December 15th 2016
Report by Heather Barrett-Mold
The Company’s much-loved Carol Service was held as usual at St. Stephen Walbrook with our Honourable Chaplain the Venerable Peter Delaney MBE leading the service. The traditional singing competition took place during ‘We Three Kings’ although we didn’t find out who won – it was probably that part of the congregation where the Master was sitting!
The Christmas welcome reflected on unconditional love. Joe Sentence played the organ including ‘Meditation on the Coventry Carol’ by William Lloyd Webber and ‘Prelude on In Dulci Jubilo’ by J.S. Bach. An added treat was ‘Quem Pastores’ sung by Abigail Tribe, Eleanor Hughes and Stephanie Rochford.
The Church looked wonderful with its huge stone altar surrounded by candles and with stunning flowers arranged by Stephen Crisp.
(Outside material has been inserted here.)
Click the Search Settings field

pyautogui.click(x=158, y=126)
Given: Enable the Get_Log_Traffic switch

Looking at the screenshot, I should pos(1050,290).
St Stephen Walbrook was the only church designed by Wren in 1672 and was his prototype for the dome of St Paul’s Cathedral. It was the first classical dome to be built in England at the time.
At the heart of the redevelopment at St Stephen Walbrook there is a major statement about the theology of the Church in the City. That is the large altar by Henry Moore commissioned by Lord Palumbo for the church during its restoration in 1978-87. The altar was carved in 1972.
Henry Moore conceived a centrally placed altar made of travertine marble cut from the very quarry which provided the marble for Michelangelo’s work. By carving a round altar table with forms cut into the circular sides Moore suggested that the centre of the church reflected the Dome of the Rock in Jerusalem commemorating the sacrifice of Abraham and Isaac as a prefiguring of the sacrifice of Jesus Christ on the cross and the place for the offering of the Eucharist at the heart of Christian worship. This place was designed for people to gather as a community around the altar where God could be found at the centre.
Some of you may have noticed in the past the stole which our Chaplain Peter Delaney wears. He and Beryl Dean were friends. Beryl Dean was a remarkable ecclesiastical embroiderer, one who did more than any other to influence the direction of embroidery for religious use in the 20th century. Beryl’s most notable works included five large panels for St George’s Chapel, Windsor, which were made between 1969 and 1974. In 1977 she designed the Silver Jubilee mitre, stole and cope for the Bishop of London. At her funeral service, Peter wore this stole depicting the Resurrection, which was one of the last embroideries that she completed.